Num_batches_tracked in pytorch 1.0

Teeyo · December 19, 2018, 1:40pm

I’ve checked the parameters of my model in the pytorch 1.0 version, so there is a parameter named “num_batches_tracked” in every BN layer. Just as follows:
bn1.weight
bn1.bias
bn1.running_mean
bn1.running_var
bn1.num_batches_tracked

However, my pretrained model is from 0.3.1 version. I also checked the parameters of the pretrained model but found that there is not a parameter named “num_batches_tracked”. There are only four parameters in each BN layer:

bn1.weight
bn1.bias
bn1.running_mean
bn1.running_var

So when I load the pretrained model directly, it doesn’t match.

How can I solve this problem ? I also don’t know why there is a new param in BN layer in the pytorch >=0.4.0 versions. What for ?
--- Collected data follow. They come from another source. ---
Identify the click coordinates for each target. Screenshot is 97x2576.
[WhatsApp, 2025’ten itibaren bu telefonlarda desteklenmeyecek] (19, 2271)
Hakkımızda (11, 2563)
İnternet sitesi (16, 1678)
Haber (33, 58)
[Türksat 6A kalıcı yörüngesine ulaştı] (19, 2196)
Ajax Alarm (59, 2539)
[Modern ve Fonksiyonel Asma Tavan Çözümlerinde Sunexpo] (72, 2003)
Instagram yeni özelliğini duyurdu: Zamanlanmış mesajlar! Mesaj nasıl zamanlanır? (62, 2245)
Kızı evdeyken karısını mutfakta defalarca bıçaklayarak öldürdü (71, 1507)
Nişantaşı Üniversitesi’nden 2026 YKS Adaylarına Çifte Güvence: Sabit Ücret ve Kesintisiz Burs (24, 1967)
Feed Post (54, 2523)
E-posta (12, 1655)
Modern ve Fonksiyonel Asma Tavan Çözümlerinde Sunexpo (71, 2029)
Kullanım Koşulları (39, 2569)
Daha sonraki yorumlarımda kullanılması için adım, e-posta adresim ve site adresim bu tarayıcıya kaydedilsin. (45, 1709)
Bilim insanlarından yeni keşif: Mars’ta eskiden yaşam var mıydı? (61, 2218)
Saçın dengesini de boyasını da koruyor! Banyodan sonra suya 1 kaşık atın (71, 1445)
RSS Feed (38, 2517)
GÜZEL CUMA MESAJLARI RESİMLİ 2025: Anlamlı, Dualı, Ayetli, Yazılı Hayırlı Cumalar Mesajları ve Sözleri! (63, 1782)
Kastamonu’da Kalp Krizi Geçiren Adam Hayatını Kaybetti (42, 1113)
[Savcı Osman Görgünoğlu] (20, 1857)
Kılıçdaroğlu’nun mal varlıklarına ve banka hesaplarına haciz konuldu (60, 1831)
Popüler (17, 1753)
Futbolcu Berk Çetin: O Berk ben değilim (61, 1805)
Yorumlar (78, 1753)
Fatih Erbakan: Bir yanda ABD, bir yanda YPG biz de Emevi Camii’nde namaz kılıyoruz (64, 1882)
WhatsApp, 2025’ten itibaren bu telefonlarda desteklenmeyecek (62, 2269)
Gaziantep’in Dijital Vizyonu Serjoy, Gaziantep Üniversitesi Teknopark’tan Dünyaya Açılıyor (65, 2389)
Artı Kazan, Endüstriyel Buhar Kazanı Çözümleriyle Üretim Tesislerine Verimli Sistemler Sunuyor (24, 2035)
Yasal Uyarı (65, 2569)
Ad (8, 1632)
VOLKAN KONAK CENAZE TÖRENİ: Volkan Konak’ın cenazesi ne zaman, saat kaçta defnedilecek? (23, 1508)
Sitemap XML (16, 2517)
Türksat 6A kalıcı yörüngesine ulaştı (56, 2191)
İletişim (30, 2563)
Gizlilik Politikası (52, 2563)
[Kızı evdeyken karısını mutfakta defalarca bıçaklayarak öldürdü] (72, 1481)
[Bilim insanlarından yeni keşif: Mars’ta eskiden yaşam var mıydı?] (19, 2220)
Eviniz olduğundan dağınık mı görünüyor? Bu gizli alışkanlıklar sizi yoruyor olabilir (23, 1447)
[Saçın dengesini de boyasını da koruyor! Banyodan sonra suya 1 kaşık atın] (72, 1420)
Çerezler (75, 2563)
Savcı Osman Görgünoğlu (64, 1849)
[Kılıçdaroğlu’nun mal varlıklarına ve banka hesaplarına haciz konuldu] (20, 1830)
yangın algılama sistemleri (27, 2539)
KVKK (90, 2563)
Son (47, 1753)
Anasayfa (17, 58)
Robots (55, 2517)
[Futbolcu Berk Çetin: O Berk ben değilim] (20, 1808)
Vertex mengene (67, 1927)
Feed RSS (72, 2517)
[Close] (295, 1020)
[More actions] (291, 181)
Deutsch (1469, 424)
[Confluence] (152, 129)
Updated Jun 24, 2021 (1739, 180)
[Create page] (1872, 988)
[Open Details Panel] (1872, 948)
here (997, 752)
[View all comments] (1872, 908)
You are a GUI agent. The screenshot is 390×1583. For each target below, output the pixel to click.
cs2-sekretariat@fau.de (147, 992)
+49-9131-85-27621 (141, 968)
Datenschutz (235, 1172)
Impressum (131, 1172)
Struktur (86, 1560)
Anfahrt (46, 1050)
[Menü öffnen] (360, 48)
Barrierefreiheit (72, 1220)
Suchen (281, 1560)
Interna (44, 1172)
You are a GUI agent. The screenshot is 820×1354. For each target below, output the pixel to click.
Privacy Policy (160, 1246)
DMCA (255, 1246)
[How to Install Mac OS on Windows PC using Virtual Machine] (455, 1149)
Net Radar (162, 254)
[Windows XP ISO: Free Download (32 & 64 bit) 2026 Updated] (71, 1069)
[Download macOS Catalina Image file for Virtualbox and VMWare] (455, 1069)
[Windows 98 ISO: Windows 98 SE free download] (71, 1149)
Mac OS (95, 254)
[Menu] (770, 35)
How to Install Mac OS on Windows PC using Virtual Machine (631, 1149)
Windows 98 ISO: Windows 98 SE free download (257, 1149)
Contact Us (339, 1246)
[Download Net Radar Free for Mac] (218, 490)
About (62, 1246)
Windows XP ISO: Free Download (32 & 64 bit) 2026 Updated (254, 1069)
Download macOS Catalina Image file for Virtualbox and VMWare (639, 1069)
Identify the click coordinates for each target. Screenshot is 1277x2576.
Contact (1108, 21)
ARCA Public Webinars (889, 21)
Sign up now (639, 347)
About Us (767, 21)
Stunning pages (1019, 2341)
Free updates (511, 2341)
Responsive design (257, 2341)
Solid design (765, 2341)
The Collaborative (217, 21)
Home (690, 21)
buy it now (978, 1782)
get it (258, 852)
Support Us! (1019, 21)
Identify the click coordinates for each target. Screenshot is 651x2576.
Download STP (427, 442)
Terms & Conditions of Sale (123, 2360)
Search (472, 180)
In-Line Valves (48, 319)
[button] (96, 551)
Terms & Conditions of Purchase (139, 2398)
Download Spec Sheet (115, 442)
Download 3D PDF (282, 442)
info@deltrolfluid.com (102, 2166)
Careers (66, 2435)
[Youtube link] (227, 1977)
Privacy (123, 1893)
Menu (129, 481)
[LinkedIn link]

Sunshine352 · December 19, 2018, 1:48pm

modelB = TheModelBClass(*args, **kwargs)
modelB.load_state_dict(torch.load(PATH), strict=False)

Partially loading a model or loading a partial model are common scenarios when transfer learning or training a new complex model. Leveraging trained parameters, even if only a few are usable, will help to warmstart the training process and hopefully help your model converge much faster than training from scratch.

Whether you are loading from a partial state_dict , which is missing some keys, or loading a state_dict with more keys than the model that you are loading into, you can set the strict argument to False in the load_state_dict() function to ignore non-matching keys.

If you want to load parameters from one layer to another, but some keys do not match, simply change the name of the parameter keys in the state_dict that you are loading to match the keys in the model that you are loading into.